神獣の国への召喚 ~無自覚聖女は神獣を虜にする~

 男の人の後ろからおずおずとさっきの男の子が顔を出した。
 ああ、よかった、無事だったんだ。
 ほっとして表情を緩めると、男の子がにこっと小さくほほ笑んだ。
 うわぁ、かわいい。
「この子の命の恩人だからな」
 ん?
 この子?男の人は、顔はさほどくどい系ではないけれど、体はゴリマッチョで、暑苦しいのが服の上からもわかる。
 服というか、皮でできた胸当てとか肩当とか……鎧?なの?と、マントも身に着けている。体に割と密着したズボンにひざあてと、脛カードなのかな?金属のものがついてる。
 そして、腰には立派な西洋剣が。
 冒険者という単語が頭に浮かんだ。
 やっぱりこの世界は、ギルドがあって、冒険者がいて、魔法も使える世界なの?そして、モンスターがいる……。
 と、違う、今はそれよりも。
 男の子は儚くて消えそうな粉雪のようなイメージの可愛さがある。一方男の人は夏の太陽のような力強さがあって、全然似てない。似てないけれど、この子と呼んだってことは。
「親子?」
「は?いや、待ってくれ、俺とこの子が親子?親子に見えるか?」
 見えないけど。
 なんで、そんなびっくりした顔して問いかけるの?
「あ、いや、でも、そうか。俺も子供がいてもおかしくない年齢だし、親子だと言われても……そうか、なんか、まだ独身なのに子持ちと間違えられるのって、かなりショックかもな……」
「あ、ごめんなさい、えーっと……親子じゃなきゃ兄弟?」
 慌てて謝る。
 気持ちは痛いほどわかる。私だって、もう小学生の子供がいたって不思議じゃない年齢なんだもんなぁ……。かといって、独身だし。子供は何歳?って言われたりしたらショックだ。

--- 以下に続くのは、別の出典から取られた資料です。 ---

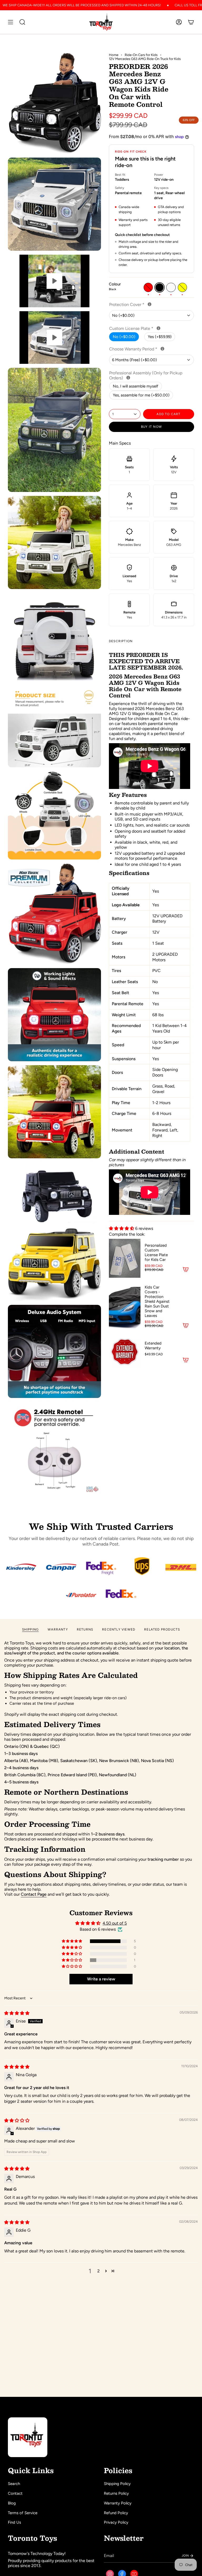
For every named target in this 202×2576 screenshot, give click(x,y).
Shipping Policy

「いや、ちょっと訳あって面倒見てる。血のつながりはない、あ、誘拐とか人買いじゃないからな?俺はディール、この子はパズ」
 誘拐?人買い?
 ぞくりと背筋が寒くなる。
 そういうのが普通にある世界ってことだ。
 でも、だったら余計に……。
「面倒見てるっていうことは、保護者ってことでいいですか?」
「あ?ああ」
「だったら、ちゃんと保護者として責任をもって見てあげてくださいっ!今、ああいう獣がいることも、誘拐される危険があることも、全部知ってるんですよね?知っていて、なぜ目を離したんですか?」
 いきなり強い口調で話し始めた私に、男の人……ディールさんが腰を引いた。